10 Years Later…What Happens After the Farm is Protected? A Q & A With Steve and Pam Bardenhagen
The back story: In 2008, Gary and Christi Bardenhagen preserved their 184-acre farm, which produces the much-celebrated local strawberries that are sold at area grocers and farmers markets. The farm also produces cherries and more. Christi’s great-grandfather, Johann Bremer, homesteaded the land in 1865. Gary and Christi’s son, Steve, purchased the farm in 2008 from his parents, and now represents the fifth generation to work this hilly, beautiful land on Horn Road.—Read the full backstory here:
What’s new since the farm was preserved?
After five years of juggling both farming and a software job, in 2013 Steve transitioned to working 100% on the farm. In 2010, he married Pam, who at the time ran the M.S.U. Extension’s Master Gardening program. In 2015, Pam also began working full time at the farm. She began growing vegetables and cut-flowers on nearly three acres, which includes a hoophouse. Pam has also been working to expand the retail sales for the farm. The produce and flowers are marketed through Homestead Hill CSA, which is the name Steve’s grandparents used for the farm.

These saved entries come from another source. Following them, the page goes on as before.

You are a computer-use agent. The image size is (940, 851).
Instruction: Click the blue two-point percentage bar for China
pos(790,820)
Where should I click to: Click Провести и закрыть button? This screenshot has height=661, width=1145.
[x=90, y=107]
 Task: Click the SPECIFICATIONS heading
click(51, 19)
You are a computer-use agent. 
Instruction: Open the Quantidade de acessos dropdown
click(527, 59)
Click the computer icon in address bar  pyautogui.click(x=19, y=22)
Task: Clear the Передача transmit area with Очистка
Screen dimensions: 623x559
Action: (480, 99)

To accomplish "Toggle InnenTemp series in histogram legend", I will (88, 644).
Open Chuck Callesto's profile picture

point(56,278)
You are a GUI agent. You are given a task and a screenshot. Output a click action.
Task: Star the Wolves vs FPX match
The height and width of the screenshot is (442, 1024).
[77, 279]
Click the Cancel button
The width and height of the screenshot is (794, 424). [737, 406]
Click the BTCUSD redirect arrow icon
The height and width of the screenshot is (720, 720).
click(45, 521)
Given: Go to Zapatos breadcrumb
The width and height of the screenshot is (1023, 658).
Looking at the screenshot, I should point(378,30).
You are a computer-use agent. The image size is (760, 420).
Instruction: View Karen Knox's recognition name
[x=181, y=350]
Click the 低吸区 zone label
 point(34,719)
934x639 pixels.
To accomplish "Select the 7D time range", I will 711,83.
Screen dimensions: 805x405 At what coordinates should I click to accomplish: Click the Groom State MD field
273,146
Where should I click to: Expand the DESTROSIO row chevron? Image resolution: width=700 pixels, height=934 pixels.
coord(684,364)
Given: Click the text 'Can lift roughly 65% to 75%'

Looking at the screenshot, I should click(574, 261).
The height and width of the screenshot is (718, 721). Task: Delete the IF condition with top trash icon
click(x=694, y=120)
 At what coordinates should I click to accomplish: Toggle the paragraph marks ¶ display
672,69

Between the vegetables, flowers, strawberries, and cherries, the couple says they are now diversified enough to make it worthwhile to sell at area farmers markets all season long. Selling more strawberries directly to consumers is also more profitable. Last year, they also put up a self-serve roadside stand, which will be open from June through October. Steve has two children, Lucy and Megan, who are both studying social work in college.
Biggest challenge: Labor is their number one expense–and headache. A harvest crew member can make as much as $20 an hour for an intense eight-week period, but it’s hard to find enough workers. A crew of the same migrant families has come from Texas for 25 years but the younger generation is pursuing other occupations with many attending college. “It’s exciting and what you want to see. Some of our former workers are now at college studying architecture, teaching and social work,” says Pam. The pipeline of migrant workers, who do all of the hand picking, has slowed. That has forced them to downsize their strawberry acreage to match the available labor force. “It’s a real bummer to be in a position where you have too much fruit and can’t pick it,” adds Steve. Additionally, the farms 35+ acres of mostly sweet cherries looks a lot different than 10 years ago. Steve has removed older orchards and replaced them with smaller cherry trees planted closer together, making for an easier harvest. Thankfully, his parents are still actively involved in the farm. Extended family also provides critical support, especially during the peak of harvest.
What’s ahead? This spring, the Bardenhagens are going solar. They are working with Leelanau Solar to install 128 panels to hopefully meet all of the farm’s electricity needs. “It will reduce our carbon footprint, zero out our electric bill and make the farm more affordable to run for whoever takes over in the future,” says Steve. “We are always looking for new ways to help increase the sustainability of our farm. Solar is a great fit for farms, which are most likely to have the highest demand for electricity during June and July when the solar production should be at its highest.” adds Pam.
How are they feeling about their preserved land now? “The sale of the development rights made it totally affordable for me to buy the farm,” says Steve. “It knocked the potential development dollars off the purchase price, which significantly reduced the amount I had to pay to take over the farm. It’s nice to know it’s protected. I don’t ever have to think about putting a subdivision here—it’s not an option.”
Steve’s parents, Gary and Christi weigh in: “We have always believed that we are stewards of the land and ownership is only temporary. We appreciate that the farm is remaining in agriculture. That is very important to us since our ancestors kept the farm in agriculture for us. We are grateful to be able to keep the tradition. Income from the sale of the development rights and farm, along with our savings, has made it possible for us to have a comfortable retirement.”